The investigational Ebola treatment mAb114 in eighteen healthy adults is effective, safe, well-tolerated and easy-to-administer, reveal findings published in The Lancet. Treatment with monoclonal antibody was given as part of phase I clinical trial.
The investigational treatment is currently being offered to Ebola patients in the Democratic Republic of the Congo (DRC) under compassionate use and as part of a Phase 2/3 clinical trial of multiple investigational treatments. mAb114, a single monoclonal antibody, binds to the core receptor binding domain of the Zaire ebolavirus surface protein, preventing the virus from infecting human cells. Scientists isolated the antibody from a human survivor of the 1995 Ebola outbreak in Kikwit, DRC. Prior studies showed that mAb114 can protect monkeys from lethal Ebola virus disease when given as late as five days after infection.
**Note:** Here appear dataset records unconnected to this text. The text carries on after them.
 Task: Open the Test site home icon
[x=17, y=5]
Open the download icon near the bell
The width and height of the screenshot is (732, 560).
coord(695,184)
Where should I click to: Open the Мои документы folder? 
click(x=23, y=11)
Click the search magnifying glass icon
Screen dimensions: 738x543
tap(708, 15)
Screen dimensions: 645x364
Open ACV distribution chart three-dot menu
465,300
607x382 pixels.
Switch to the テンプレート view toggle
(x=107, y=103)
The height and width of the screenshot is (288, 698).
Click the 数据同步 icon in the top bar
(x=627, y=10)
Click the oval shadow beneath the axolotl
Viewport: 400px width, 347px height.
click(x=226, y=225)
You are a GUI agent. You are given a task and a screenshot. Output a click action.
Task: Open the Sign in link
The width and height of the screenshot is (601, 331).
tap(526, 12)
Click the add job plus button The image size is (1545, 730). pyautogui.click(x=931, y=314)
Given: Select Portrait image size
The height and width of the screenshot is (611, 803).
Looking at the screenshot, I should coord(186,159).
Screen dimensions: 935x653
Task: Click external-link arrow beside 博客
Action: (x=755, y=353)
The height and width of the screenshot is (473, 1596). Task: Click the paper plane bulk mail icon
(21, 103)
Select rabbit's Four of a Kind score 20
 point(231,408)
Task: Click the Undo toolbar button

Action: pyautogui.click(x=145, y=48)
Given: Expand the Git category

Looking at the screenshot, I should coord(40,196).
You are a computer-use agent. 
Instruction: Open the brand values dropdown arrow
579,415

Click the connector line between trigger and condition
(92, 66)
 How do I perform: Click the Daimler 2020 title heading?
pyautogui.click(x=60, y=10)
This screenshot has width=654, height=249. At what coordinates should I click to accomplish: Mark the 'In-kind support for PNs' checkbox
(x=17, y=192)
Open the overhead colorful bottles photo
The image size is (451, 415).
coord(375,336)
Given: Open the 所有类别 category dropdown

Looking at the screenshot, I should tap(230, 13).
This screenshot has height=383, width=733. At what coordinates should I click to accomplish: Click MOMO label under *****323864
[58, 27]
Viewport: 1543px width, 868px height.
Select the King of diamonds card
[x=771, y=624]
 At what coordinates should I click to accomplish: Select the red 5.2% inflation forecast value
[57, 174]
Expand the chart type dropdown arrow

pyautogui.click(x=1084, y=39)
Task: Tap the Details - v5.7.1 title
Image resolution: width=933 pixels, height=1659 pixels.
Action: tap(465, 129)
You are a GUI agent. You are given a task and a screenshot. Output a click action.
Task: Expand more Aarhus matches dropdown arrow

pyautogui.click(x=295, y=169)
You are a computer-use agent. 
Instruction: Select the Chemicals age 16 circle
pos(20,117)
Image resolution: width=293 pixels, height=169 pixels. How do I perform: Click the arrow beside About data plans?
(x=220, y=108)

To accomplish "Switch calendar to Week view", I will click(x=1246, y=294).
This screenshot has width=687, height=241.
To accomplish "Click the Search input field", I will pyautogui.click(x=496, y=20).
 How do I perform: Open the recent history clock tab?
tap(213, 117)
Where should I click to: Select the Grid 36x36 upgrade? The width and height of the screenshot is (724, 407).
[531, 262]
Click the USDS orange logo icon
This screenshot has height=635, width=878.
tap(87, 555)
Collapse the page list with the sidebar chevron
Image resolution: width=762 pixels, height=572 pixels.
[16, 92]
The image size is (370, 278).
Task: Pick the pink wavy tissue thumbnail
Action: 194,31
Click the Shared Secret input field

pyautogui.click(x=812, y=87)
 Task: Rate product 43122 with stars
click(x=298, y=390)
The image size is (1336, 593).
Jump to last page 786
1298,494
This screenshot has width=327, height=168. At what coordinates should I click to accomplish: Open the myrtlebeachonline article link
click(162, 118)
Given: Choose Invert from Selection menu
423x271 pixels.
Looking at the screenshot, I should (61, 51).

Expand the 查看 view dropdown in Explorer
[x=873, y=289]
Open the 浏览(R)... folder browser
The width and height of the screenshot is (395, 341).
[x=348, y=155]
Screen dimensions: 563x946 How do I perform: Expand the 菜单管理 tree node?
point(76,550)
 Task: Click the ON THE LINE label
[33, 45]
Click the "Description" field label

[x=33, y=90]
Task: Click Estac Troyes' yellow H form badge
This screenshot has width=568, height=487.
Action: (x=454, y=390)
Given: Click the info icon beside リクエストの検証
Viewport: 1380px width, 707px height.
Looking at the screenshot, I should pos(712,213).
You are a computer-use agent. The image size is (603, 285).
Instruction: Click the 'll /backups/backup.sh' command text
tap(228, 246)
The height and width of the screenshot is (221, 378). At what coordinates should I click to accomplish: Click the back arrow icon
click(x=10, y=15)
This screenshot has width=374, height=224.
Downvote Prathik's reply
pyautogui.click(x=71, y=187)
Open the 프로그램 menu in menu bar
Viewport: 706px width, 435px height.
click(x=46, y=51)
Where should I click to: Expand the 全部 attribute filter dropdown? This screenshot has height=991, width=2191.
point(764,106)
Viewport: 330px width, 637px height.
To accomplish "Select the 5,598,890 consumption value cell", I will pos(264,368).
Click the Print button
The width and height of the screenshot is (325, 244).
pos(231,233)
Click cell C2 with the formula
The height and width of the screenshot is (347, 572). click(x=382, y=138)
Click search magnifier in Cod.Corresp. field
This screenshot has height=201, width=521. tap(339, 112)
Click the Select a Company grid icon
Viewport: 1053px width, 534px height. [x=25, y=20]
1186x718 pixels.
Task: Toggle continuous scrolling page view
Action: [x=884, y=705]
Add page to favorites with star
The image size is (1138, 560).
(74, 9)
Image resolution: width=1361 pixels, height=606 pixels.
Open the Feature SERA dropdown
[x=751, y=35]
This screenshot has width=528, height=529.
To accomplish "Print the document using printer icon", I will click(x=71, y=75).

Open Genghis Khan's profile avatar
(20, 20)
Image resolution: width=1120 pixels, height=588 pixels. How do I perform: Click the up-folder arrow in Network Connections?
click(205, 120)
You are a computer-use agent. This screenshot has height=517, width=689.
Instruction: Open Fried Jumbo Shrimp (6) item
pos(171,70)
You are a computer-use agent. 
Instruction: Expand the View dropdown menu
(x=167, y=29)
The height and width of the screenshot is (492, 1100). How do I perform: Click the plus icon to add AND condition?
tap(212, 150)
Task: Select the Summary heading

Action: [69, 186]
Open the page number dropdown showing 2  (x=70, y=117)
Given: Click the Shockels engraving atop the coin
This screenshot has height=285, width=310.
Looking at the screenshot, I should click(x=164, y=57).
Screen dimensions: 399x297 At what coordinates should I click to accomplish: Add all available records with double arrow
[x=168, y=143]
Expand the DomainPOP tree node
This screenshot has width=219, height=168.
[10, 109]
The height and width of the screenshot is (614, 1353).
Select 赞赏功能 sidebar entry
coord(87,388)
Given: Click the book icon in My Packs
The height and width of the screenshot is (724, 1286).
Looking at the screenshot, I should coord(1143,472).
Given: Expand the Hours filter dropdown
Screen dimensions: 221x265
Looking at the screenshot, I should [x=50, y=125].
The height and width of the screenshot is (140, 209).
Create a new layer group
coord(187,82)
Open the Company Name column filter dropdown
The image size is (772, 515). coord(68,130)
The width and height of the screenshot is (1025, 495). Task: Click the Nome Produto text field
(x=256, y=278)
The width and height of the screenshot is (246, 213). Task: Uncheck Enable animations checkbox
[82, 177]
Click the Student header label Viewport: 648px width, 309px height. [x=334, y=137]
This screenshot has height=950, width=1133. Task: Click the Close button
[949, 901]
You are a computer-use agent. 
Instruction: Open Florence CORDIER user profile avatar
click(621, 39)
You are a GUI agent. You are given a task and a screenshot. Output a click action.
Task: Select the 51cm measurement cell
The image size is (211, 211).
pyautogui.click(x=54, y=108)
Participants in the Phase 1 clinical trial received a single intravenous infusion of mAb114, administered over approximately 30 minutes. Three participants received a 5 milligram(mg)/kilogram (kg) dose; five participants received a 25 mg/kg dose; and 10 participants received a 50 mg/kg dose. All infusions were well-tolerated. Four participants reported mild side effects, such as discomfort, muscle or joint pain, headache, nausea, and chills in the three days following the infusion.
The authors note several advantages for deploying mAb114 in an outbreak setting, including the ease and speed of its administration, and its formulation as a freeze-dried powder that does not require freezer storage. The powder is reconstituted with sterile water and added to saline for administration.
In addition to the ongoing Phase 2/3 clinical trial of mAb114 in the DRC, the VRC is planning to initiate another Phase 1 trial of the investigational treatment in Africa.